The scale of Volunteer Fire and Rescue is staggering, and often underestimated. It’s the biggest volunteer fire service in the world, with more than 70,000 members nationally, across 2,000 local brigades. And on many occasions, it’s these volunteers that are the first responders to scrub blazes, home fires and road accidents.

One of those stations is in Kalamunda. And Ken O’Reilly knows it well. Today he’s the Volunteer Fire and Rescue Service WA Executive Officer. But nearly three decades ago, he first signed up as a volunteer at Kalamunda.

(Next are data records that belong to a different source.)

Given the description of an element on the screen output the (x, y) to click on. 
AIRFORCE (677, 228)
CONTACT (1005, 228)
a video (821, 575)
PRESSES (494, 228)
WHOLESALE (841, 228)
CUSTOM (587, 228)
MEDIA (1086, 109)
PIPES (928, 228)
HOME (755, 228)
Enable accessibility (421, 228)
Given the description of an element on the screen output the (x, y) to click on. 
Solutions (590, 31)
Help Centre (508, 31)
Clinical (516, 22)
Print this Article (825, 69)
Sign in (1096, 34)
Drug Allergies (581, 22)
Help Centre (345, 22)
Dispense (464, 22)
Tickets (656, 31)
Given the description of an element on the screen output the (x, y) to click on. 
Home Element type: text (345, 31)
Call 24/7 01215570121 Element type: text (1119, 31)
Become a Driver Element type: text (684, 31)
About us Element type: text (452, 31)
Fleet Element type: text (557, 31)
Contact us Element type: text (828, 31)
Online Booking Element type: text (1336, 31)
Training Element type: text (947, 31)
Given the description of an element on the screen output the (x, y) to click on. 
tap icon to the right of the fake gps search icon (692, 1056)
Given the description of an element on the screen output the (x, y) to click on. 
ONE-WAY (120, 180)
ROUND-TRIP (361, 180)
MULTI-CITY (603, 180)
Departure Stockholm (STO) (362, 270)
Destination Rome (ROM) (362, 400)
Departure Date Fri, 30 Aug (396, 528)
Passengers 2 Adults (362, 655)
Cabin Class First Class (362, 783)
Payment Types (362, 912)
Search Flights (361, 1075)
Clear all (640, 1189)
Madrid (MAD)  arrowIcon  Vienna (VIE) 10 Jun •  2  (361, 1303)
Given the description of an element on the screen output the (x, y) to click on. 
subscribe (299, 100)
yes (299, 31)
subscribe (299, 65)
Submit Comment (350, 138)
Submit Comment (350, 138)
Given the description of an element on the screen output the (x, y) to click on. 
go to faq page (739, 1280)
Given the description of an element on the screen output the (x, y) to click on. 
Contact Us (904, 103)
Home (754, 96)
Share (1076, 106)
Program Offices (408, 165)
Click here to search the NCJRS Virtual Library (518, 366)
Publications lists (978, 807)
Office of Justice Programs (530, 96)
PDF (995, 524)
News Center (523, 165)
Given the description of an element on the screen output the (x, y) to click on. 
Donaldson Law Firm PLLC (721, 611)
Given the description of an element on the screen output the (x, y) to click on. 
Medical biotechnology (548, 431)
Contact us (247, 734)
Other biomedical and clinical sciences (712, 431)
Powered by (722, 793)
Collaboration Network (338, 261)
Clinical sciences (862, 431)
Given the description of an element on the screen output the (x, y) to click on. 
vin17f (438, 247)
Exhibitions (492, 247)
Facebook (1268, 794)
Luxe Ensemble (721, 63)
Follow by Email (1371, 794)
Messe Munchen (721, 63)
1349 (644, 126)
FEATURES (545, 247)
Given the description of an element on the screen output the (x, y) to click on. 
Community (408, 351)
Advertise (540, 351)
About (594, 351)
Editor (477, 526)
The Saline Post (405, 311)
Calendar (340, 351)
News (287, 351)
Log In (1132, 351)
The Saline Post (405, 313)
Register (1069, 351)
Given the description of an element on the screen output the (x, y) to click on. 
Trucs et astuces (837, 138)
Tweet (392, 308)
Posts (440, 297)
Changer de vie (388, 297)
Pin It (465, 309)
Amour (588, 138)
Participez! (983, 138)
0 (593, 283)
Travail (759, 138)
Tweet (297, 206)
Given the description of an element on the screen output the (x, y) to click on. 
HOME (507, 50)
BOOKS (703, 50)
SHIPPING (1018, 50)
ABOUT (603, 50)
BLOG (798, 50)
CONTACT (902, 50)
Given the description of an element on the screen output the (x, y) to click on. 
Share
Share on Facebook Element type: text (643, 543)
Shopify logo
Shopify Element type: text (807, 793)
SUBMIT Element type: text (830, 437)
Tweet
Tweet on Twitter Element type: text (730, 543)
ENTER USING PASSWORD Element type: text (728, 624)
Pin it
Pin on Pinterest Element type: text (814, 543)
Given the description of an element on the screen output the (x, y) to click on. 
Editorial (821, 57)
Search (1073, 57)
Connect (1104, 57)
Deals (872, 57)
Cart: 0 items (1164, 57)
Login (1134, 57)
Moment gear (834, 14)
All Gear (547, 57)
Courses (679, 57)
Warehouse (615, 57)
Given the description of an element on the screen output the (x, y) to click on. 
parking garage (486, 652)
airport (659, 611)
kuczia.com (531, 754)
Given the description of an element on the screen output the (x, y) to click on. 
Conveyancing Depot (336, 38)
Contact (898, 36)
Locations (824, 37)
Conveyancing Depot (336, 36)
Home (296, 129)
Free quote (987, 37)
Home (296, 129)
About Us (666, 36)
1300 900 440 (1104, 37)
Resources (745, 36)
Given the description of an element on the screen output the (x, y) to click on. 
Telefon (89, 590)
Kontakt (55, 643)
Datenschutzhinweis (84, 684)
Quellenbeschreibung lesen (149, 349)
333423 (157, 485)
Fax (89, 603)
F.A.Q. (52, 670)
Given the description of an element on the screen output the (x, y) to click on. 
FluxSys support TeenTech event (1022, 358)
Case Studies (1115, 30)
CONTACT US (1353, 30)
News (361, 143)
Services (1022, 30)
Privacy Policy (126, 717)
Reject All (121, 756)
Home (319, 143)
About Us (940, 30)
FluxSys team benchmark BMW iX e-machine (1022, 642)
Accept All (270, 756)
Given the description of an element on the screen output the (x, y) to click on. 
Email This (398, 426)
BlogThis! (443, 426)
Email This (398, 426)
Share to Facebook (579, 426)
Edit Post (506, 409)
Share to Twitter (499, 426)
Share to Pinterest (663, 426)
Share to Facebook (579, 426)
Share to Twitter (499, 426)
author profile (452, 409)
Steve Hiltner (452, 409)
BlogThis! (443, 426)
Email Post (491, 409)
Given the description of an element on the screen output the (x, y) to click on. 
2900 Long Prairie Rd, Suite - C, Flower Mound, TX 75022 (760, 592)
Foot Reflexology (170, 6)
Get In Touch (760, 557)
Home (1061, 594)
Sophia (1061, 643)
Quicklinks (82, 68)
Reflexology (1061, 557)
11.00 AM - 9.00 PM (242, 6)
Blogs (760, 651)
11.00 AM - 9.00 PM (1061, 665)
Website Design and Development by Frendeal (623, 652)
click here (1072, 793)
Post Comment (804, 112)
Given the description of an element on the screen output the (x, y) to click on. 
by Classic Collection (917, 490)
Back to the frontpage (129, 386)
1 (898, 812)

“I was 21 years old at the time and I’ve been involved ever since. It’s total volunteer here. We’re made up of 39 volunteers and we look after the entire Kalamunda area, which is consists of 30,000 dwellings and 6,000 people. We just had our 60th anniversary last year too. We turn out to all sorts of fires and incidents from road crash rescue, to property fires, to scrub fires and bushfires. We’d average around 150 to 200 calls a year. We’re on call 24/7.”

So in a time when we’re all busier than ever, who is it that puts up their hand to help out? And what is it that drives them to sign up, train and put their own safety at risk? Ken says there’s no one answer to that question, and it’s that diversity that adds to their tight-knit community.

“I don’t think there’s any one demographic that describes everybody that gets involved. We’ve got teachers, engineers, telco workers, gutter cleaners, FIFO workers, students, stay at home mums – it’s everyone. If we’ve got a volunteer firefighter for more than three years, then they will stay for life. They get involved, they get the training, and they feel part of it and they are in for life.

“We have Christmas parties, we have fundraisers and we’re heavily involved in community. Family is strong… we’ve had a 17 year old that’s just joined, and his father was a member so it’s in the blood.

“You’re part of the family and are welcome anywhere you go. You know that when that phone goes off, you know someone needs help.”

And over the last few months, that help has been needed on the east coast. Kalamunda has sent four volunteers to help fight the bushfires, joining others from all over the country.

“We had several taskforces that we were involved in. I was one of those that went over to Queensland fighting the fires. We were told we were there for mop up work, but there was much more to it than that. We spent the next five days, 15 hours a day helping the guys out there because they were just exhausted. The generosity of the Queensland people was amazing. At the end of the day, no one let you buy a beer. The locals were quick to shout you to say thanks.”

And ALBY is proud to shout the Volunteer Fire and Rescue Service WA as well. The Service is the January recipient of the $1000 Alby Made Community Arts grant. The funds will be used for much needed equipment and gear at local stations.